Although the world is highly digital-driven, print still has its place and practical usage, particularly when it comes to creating a powerhouse marketing strategy.
The American Marketing Association (AMA) wrote that despite so many closures of newspapers and magazines, “print isn’t dead.” In fact, savvy businesses recognize that circulation numbers going down means the “most engaged” of that particular audience is still reading. From a marketing perspective, this is a potential gold mine for print ad engagement.
But newspapers and magazines aren’t the only game in town for print ads. Direct Mail, especially when combined with digital marketing, can be a powerful tool in the process of finding and keeping customers.
Utilizing the two different mediums provides businesses with an approach that more thoroughly engages prospective customers by reaching them in both offline and online ways.
The Content Marketing Institute (CMI) reported in 2016 that of the many ways advertising was being used in North America, “print or other offline promotion” was used by 57% of those surveyed, ranking as the second most used medium for B2B paid to advertise. Coming in at first place (66%) was “search engine marketing (SEM).”
Furthermore, more of those surveyed felt print promotions were effective (31%) than traditional online banner ads were (29%).
CIO from IDG noted three ways in which print and digital marketing can be combined to optimize campaigns:
1. Direct Mail digital opt-ins
2. QR codes & personalized URLs
3. In-store displays connected with social media
The Data & Marketing Association (DMA) affirmed that “direct mail is not ‘dead’” in their Featured Direct Mail/Catalog Trends from 2017 DMA Statistical Fact Book:
“Customer response rates increased year-over-year by an impressive 43%, but prospect response rates more than doubled – reporting an astounding 190% increase! So it’s no wonder that for brands that have never mailed before are finding it a viable medium for both their retention and acquisition efforts.
In a digitally-dominated world, how could this happen?
The significant change is an increase in mailings paired with digital intelligence – browsing behavior and sophisticated modeling based on preferences make mailings extra timely and relevant.”
But the good news does not end there. Citing a USPS Household Diary Study, DMA wrote that there had been a 3.9% year over year increase in the number of people who read postcards.

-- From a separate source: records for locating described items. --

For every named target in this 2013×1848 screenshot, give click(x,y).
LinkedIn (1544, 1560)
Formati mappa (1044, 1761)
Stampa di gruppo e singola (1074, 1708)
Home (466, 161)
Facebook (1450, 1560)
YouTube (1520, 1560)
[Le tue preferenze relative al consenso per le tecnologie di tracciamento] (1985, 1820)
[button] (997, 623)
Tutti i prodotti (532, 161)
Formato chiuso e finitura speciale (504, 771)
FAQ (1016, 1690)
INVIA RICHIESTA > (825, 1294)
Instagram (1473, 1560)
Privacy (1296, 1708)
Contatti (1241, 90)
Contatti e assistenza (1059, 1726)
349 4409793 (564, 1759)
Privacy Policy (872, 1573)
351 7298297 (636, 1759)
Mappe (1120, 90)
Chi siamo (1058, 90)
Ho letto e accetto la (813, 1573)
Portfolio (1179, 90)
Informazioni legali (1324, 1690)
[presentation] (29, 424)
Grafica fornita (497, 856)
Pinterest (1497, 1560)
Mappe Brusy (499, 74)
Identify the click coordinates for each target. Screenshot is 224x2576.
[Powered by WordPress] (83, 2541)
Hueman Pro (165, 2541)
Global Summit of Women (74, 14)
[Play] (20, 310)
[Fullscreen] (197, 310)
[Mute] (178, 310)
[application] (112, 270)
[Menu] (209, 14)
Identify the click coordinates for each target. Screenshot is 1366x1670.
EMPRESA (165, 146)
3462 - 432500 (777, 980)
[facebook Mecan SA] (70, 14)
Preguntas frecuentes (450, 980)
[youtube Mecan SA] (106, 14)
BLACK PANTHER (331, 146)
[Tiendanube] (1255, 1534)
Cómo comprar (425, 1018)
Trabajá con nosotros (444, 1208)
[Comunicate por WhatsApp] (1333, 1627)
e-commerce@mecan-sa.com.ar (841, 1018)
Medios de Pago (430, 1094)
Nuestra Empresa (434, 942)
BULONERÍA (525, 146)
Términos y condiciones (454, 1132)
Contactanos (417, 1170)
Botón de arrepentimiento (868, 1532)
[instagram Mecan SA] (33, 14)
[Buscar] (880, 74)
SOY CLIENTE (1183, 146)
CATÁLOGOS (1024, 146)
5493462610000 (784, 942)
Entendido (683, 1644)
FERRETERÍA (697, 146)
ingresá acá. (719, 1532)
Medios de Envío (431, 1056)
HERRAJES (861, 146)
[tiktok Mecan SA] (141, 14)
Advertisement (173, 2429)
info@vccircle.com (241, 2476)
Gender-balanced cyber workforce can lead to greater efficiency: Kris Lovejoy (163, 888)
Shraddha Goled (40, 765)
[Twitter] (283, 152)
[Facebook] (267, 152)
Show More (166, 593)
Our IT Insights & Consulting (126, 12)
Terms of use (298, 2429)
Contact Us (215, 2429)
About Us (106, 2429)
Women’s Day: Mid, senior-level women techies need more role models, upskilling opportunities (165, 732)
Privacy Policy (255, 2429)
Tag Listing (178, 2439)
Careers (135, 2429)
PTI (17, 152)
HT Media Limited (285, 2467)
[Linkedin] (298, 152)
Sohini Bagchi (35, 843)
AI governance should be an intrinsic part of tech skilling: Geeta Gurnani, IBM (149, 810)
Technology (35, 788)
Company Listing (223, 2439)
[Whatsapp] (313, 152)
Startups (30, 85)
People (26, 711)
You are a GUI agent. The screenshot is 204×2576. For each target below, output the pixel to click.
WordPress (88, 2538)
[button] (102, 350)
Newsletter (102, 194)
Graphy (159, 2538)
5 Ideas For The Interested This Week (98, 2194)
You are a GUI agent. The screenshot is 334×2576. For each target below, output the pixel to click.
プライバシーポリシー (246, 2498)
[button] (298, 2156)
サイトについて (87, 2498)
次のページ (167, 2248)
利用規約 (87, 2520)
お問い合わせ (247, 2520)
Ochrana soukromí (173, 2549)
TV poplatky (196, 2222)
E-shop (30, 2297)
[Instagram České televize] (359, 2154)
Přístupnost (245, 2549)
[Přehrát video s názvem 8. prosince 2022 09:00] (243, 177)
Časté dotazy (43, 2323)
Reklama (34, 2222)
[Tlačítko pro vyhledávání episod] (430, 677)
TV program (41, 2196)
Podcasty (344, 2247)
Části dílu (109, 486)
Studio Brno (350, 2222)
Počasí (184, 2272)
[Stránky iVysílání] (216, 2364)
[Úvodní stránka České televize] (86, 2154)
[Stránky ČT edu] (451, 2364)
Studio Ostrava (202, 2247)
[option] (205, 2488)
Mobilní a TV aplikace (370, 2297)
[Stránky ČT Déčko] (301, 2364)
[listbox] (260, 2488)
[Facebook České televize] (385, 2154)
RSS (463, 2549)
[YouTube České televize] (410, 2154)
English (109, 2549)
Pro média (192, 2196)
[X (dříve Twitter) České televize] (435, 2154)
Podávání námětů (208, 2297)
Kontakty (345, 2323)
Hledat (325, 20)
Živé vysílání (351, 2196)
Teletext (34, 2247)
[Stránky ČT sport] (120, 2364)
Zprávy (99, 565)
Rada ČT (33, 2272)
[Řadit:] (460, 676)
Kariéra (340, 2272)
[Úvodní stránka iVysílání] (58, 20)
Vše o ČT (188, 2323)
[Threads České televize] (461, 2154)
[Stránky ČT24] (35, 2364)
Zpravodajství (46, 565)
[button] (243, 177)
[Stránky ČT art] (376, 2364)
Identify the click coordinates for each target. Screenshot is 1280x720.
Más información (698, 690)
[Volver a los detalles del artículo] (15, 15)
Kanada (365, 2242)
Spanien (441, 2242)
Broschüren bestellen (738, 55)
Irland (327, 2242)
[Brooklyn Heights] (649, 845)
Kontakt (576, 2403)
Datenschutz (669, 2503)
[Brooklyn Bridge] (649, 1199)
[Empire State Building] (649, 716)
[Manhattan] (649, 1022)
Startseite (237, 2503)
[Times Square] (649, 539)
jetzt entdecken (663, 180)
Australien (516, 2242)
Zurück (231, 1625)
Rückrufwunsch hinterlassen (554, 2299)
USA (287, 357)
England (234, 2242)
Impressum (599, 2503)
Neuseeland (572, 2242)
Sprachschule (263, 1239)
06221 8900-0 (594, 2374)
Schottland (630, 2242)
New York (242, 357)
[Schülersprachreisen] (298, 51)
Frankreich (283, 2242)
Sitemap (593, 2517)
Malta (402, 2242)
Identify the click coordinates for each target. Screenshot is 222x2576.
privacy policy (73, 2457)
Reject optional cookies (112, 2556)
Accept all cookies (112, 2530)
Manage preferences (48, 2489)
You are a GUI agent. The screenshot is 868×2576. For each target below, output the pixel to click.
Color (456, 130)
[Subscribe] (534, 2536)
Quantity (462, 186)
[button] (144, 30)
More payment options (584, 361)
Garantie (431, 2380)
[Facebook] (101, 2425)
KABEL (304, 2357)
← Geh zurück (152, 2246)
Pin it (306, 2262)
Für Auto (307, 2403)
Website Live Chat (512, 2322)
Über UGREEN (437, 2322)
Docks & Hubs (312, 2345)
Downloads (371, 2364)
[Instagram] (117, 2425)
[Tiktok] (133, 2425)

This is attributed by DMA, at least in part, to the fact that, according to a Marketing Sherpa report, people just “don’t want to be bogged down with detail.”
What they do want are “convenient solutions that will enhance their life” and “subscription-based campaigns” that capitalize on both offline and online marketing strategies in order “to create an incredibly easy decision path.”
The prior year’s Statistical Fact Book (as noted by CIO from IDG), offered up an explanation from expert Lois Brayfield as to why Direct Mail was showing such success, particularly when combined with online marketing methods:
“Direct Mail continues to serve as a major driving force in most omnichannel marketing plans. It’s complemented well by online efforts and fills a much-needed niche. Where online is low-cost, low impact, print is higher-cost, higher impact. Where online marketing is passive, direct mail is active. Direct mailings are proactive and tactile — demanding that the recipient DO something with it.”